> **Listed records**
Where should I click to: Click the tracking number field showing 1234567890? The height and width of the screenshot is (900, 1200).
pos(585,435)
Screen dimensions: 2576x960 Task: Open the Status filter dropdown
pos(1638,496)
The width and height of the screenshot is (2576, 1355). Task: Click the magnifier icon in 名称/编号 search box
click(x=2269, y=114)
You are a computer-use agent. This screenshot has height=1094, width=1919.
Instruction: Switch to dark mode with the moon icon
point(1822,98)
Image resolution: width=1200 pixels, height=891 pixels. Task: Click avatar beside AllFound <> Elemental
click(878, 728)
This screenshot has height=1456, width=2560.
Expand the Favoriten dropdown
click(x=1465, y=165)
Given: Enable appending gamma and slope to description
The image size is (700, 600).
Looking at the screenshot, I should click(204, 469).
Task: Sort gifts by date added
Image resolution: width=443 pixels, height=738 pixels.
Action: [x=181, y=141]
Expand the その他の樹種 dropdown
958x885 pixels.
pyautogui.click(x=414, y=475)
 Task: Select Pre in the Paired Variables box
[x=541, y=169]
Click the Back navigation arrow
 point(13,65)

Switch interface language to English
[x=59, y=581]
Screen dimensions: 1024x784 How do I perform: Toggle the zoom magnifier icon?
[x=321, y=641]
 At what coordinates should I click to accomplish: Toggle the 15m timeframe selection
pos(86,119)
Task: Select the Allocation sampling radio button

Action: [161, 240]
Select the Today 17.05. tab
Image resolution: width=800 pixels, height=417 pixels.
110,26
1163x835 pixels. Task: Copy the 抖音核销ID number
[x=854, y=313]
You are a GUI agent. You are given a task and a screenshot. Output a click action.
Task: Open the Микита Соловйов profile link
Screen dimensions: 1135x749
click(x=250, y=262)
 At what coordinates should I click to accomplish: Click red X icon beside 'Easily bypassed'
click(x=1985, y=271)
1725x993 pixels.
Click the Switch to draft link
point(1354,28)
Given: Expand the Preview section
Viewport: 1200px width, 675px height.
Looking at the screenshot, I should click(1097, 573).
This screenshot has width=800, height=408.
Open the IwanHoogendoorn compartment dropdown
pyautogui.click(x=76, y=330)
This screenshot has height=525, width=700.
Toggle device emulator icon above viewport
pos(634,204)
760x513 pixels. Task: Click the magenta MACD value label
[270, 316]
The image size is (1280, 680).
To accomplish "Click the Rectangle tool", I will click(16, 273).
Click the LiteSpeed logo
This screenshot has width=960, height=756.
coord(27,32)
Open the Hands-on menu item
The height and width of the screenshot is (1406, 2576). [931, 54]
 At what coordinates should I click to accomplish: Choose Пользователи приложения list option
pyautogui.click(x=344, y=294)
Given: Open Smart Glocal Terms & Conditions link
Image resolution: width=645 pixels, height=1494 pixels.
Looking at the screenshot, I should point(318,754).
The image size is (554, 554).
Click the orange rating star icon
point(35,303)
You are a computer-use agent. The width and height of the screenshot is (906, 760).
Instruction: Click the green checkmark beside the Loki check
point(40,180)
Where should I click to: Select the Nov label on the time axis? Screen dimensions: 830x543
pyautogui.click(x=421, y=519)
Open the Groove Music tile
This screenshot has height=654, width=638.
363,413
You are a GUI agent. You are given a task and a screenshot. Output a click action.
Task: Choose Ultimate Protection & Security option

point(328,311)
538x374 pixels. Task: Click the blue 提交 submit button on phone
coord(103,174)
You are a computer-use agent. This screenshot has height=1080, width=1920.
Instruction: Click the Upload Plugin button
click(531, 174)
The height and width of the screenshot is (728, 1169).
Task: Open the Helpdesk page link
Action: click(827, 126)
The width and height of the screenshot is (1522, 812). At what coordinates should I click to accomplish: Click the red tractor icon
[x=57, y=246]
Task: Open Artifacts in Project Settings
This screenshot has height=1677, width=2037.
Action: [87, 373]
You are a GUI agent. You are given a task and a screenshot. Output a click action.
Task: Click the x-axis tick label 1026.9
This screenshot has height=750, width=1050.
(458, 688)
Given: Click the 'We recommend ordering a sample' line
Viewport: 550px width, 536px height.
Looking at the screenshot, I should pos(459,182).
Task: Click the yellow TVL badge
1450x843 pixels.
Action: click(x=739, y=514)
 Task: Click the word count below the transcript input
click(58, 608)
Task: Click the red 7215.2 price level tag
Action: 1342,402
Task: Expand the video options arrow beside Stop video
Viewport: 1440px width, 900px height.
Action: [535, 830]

> **Exercise aim**
Rewrite the listing above, changing every "magnifier" to "magnifying glass" and keeping all other text the same.

> **Right answer**
Where should I click to: Click the tracking number field showing 1234567890? The height and width of the screenshot is (900, 1200).
pos(585,435)
Screen dimensions: 2576x960 Task: Open the Status filter dropdown
pos(1638,496)
The width and height of the screenshot is (2576, 1355). Task: Click the magnifying glass icon in 名称/编号 search box
click(x=2269, y=114)
You are a computer-use agent. This screenshot has height=1094, width=1919.
Instruction: Switch to dark mode with the moon icon
point(1822,98)
Image resolution: width=1200 pixels, height=891 pixels. Task: Click avatar beside AllFound <> Elemental
click(878, 728)
This screenshot has height=1456, width=2560.
Expand the Favoriten dropdown
click(x=1465, y=165)
Given: Enable appending gamma and slope to description
The image size is (700, 600).
Looking at the screenshot, I should click(204, 469).
Task: Sort gifts by date added
Image resolution: width=443 pixels, height=738 pixels.
Action: [x=181, y=141]
Expand the その他の樹種 dropdown
958x885 pixels.
pyautogui.click(x=414, y=475)
 Task: Select Pre in the Paired Variables box
[x=541, y=169]
Click the Back navigation arrow
 point(13,65)

Switch interface language to English
[x=59, y=581]
Screen dimensions: 1024x784 How do I perform: Toggle the zoom magnifying glass icon?
[x=321, y=641]
 At what coordinates should I click to accomplish: Toggle the 15m timeframe selection
pos(86,119)
Task: Select the Allocation sampling radio button

Action: [161, 240]
Select the Today 17.05. tab
Image resolution: width=800 pixels, height=417 pixels.
110,26
1163x835 pixels. Task: Copy the 抖音核销ID number
[x=854, y=313]
You are a GUI agent. You are given a task and a screenshot. Output a click action.
Task: Open the Микита Соловйов profile link
Screen dimensions: 1135x749
click(x=250, y=262)
 At what coordinates should I click to accomplish: Click red X icon beside 'Easily bypassed'
click(x=1985, y=271)
1725x993 pixels.
Click the Switch to draft link
point(1354,28)
Given: Expand the Preview section
Viewport: 1200px width, 675px height.
Looking at the screenshot, I should click(1097, 573).
This screenshot has width=800, height=408.
Open the IwanHoogendoorn compartment dropdown
pyautogui.click(x=76, y=330)
This screenshot has height=525, width=700.
Toggle device emulator icon above viewport
pos(634,204)
760x513 pixels. Task: Click the magenta MACD value label
[270, 316]
The image size is (1280, 680).
To accomplish "Click the Rectangle tool", I will click(16, 273).
Click the LiteSpeed logo
This screenshot has width=960, height=756.
coord(27,32)
Open the Hands-on menu item
The height and width of the screenshot is (1406, 2576). [931, 54]
 At what coordinates should I click to accomplish: Choose Пользователи приложения list option
pyautogui.click(x=344, y=294)
Given: Open Smart Glocal Terms & Conditions link
Image resolution: width=645 pixels, height=1494 pixels.
Looking at the screenshot, I should point(318,754).
The image size is (554, 554).
Click the orange rating star icon
point(35,303)
You are a computer-use agent. The width and height of the screenshot is (906, 760).
Instruction: Click the green checkmark beside the Loki check
point(40,180)
Where should I click to: Select the Nov label on the time axis? Screen dimensions: 830x543
pyautogui.click(x=421, y=519)
Open the Groove Music tile
This screenshot has height=654, width=638.
363,413
You are a GUI agent. You are given a task and a screenshot. Output a click action.
Task: Choose Ultimate Protection & Security option

point(328,311)
538x374 pixels. Task: Click the blue 提交 submit button on phone
coord(103,174)
You are a computer-use agent. This screenshot has height=1080, width=1920.
Instruction: Click the Upload Plugin button
click(531, 174)
The height and width of the screenshot is (728, 1169).
Task: Open the Helpdesk page link
Action: click(827, 126)
The width and height of the screenshot is (1522, 812). At what coordinates should I click to accomplish: Click the red tractor icon
[x=57, y=246]
Task: Open Artifacts in Project Settings
This screenshot has height=1677, width=2037.
Action: [87, 373]
You are a GUI agent. You are given a task and a screenshot. Output a click action.
Task: Click the x-axis tick label 1026.9
This screenshot has height=750, width=1050.
(458, 688)
Given: Click the 'We recommend ordering a sample' line
Viewport: 550px width, 536px height.
Looking at the screenshot, I should pos(459,182).
Task: Click the yellow TVL badge
1450x843 pixels.
Action: click(x=739, y=514)
 Task: Click the word count below the transcript input
click(58, 608)
Task: Click the red 7215.2 price level tag
Action: 1342,402
Task: Expand the video options arrow beside Stop video
Viewport: 1440px width, 900px height.
Action: [535, 830]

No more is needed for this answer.